Spain's Socialists face thrashing as campaign opens
Spain's Socialist government fought to avert an unprecedented thrashing as campaigning opened Friday for November 20 elections overcast by sky-high unemployment and a stalled economy.
At the stroke of midnight, Spain entered the official campaign period, almost certain to end with an overwhelming victory for the conservative opposition Popular Party.
Latest polls give the Socialist Party 30.3-31.0 percent support compared to 45.3-47.4 percent for the Popular Party as 36 million voters take revenge over economic misery and a third quarter unemployment rate of 21.53 percent.
If the polls prove correct on election day, it would lead to the Socialists' worst defeat in their history and a humiliating end to eight years in government.

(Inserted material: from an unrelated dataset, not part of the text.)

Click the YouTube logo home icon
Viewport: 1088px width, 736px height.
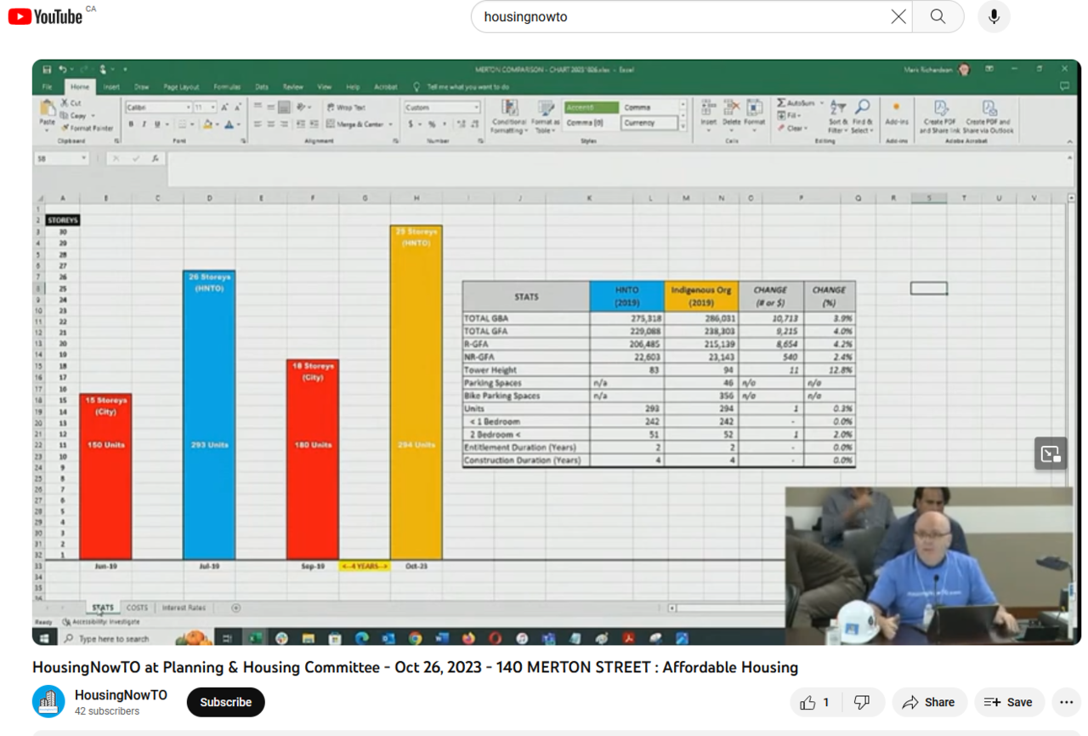(45, 16)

Alfredo Perez Rubalcaba, who is leading the campaign for the Socialist Party after Prime Minister Jose Luis Rodriguez Zapatero bowed out, put a brave face on his prospects against opposition leader Mariano Rajoy.
"At the moment, it would be easier for Madrid to beat Barcelona than for me to overcome Rajoy," the 60-year-old Rubalcaba, a renowned Real Madrid fan, told sports daily Marca in a televised interview.

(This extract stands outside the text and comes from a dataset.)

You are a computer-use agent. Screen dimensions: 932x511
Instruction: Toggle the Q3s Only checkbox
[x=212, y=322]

"There is no doubt about it," he said.
Latest government data showed employment -- at the heart of the election battle -- deteriorating further with the number of jobless growing by 134,182 to 4.36 million in October.
Spain also had to pay out sharply higher borrowing rates to raise 4.49 billion euros in a government bond auction Thursday, a reminder that investors still see Spain's sovereign debt as a risk.
The Popular Party, led by the 56-year-old Rajoy, could garner an absolute majority of the 350 members of parliament and 208 senators if the opinion polls are right.
The latest jobs data were "intolerable and unacceptable," Rajoy said in a party statement.
The jobless rate was the consequence of many factors including government leaders "who did not know how to run the Spanish economy, and that is what we Spaniards are all paying for now," he said.
Resentment over the crisis has boiled over into an "indignant" national protest movement and already helped the Popular Party to crush the Socialists in local and regional polls in May.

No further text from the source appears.